• Task to complete:
Go through the records and copy each line where the word "avatar" occurs.

Data excerpts:
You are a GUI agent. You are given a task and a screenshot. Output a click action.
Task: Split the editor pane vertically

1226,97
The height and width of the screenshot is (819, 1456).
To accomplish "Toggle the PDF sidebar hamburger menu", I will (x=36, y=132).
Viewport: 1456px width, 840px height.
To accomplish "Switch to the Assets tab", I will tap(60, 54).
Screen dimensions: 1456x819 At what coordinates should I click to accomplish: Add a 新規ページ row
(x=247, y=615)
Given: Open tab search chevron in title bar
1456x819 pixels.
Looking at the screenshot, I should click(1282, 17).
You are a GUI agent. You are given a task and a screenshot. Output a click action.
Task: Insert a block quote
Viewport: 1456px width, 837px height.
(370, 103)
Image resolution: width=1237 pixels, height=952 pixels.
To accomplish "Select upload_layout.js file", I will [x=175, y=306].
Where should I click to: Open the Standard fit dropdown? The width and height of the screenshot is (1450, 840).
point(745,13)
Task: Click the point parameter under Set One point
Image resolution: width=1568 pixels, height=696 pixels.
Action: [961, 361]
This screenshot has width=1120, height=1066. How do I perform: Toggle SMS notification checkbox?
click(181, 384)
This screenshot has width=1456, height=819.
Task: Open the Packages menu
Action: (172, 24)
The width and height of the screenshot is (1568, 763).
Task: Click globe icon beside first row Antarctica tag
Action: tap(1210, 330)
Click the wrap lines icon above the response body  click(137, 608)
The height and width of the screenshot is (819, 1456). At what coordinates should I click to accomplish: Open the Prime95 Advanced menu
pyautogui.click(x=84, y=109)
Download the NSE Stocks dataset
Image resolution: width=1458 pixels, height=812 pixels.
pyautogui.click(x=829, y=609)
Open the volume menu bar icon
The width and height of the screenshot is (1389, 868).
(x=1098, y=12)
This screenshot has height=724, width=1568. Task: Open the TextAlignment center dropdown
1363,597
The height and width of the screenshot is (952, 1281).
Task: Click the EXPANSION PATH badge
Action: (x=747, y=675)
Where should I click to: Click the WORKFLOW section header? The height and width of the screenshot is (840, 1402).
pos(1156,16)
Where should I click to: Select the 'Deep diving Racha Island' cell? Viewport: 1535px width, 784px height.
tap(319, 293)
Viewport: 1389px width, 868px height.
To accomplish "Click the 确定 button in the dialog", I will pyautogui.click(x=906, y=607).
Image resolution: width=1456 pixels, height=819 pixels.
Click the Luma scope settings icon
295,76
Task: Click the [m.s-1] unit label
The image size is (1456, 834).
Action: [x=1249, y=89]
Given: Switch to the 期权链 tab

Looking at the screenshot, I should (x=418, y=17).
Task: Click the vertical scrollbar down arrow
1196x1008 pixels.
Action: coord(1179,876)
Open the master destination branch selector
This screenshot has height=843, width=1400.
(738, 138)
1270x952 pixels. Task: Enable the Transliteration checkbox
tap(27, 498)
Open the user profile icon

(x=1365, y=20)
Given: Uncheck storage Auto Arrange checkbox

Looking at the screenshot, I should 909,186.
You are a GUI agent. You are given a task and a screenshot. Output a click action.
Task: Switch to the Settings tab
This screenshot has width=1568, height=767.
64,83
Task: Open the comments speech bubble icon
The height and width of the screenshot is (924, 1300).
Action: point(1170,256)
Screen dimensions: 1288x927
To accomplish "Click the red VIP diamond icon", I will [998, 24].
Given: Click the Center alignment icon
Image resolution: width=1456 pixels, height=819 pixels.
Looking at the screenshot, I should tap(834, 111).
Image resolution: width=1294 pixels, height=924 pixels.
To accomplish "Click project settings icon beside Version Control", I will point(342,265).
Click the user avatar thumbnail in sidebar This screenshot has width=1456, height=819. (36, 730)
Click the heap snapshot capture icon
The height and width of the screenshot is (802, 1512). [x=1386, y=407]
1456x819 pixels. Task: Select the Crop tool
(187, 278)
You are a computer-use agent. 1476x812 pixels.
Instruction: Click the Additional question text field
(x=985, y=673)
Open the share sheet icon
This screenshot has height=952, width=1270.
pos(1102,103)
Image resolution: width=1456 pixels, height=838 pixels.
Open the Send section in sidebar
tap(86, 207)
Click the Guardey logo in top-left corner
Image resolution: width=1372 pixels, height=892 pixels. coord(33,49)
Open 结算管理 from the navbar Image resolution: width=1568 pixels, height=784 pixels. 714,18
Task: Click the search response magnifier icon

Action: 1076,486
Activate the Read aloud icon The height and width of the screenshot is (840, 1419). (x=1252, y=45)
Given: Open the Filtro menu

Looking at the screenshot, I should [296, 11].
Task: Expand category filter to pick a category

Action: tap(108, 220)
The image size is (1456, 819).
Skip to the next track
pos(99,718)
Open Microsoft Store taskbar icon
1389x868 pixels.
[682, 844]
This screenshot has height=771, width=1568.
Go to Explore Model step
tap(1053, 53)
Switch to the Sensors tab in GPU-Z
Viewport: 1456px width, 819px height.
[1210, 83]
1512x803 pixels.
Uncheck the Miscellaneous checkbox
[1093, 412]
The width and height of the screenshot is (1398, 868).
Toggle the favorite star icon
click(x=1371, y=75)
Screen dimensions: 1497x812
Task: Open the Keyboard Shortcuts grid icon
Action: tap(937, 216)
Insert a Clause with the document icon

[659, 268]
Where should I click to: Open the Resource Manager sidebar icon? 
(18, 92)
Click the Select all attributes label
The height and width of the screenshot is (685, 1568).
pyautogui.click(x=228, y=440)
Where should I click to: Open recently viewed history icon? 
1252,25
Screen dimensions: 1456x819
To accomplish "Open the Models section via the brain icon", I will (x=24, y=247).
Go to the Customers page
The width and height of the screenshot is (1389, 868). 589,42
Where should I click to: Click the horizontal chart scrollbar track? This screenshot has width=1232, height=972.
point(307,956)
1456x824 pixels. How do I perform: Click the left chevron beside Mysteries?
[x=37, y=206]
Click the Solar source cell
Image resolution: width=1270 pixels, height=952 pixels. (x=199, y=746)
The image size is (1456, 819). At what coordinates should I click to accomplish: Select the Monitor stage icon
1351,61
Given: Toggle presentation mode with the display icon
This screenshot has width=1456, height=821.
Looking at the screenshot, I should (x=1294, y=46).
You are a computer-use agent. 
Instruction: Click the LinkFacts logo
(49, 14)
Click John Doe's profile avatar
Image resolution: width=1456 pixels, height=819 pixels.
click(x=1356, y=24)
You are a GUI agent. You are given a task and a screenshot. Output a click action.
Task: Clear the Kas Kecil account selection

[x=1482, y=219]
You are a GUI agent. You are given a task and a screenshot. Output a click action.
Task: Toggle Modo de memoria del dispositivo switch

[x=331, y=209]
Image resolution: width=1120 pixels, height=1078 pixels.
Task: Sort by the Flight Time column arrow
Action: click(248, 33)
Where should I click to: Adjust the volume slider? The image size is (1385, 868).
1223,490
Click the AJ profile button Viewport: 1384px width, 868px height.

• Solution for this task:
Click the user avatar thumbnail in sidebar This screenshot has width=1456, height=819. (36, 730)
Click John Doe's profile avatar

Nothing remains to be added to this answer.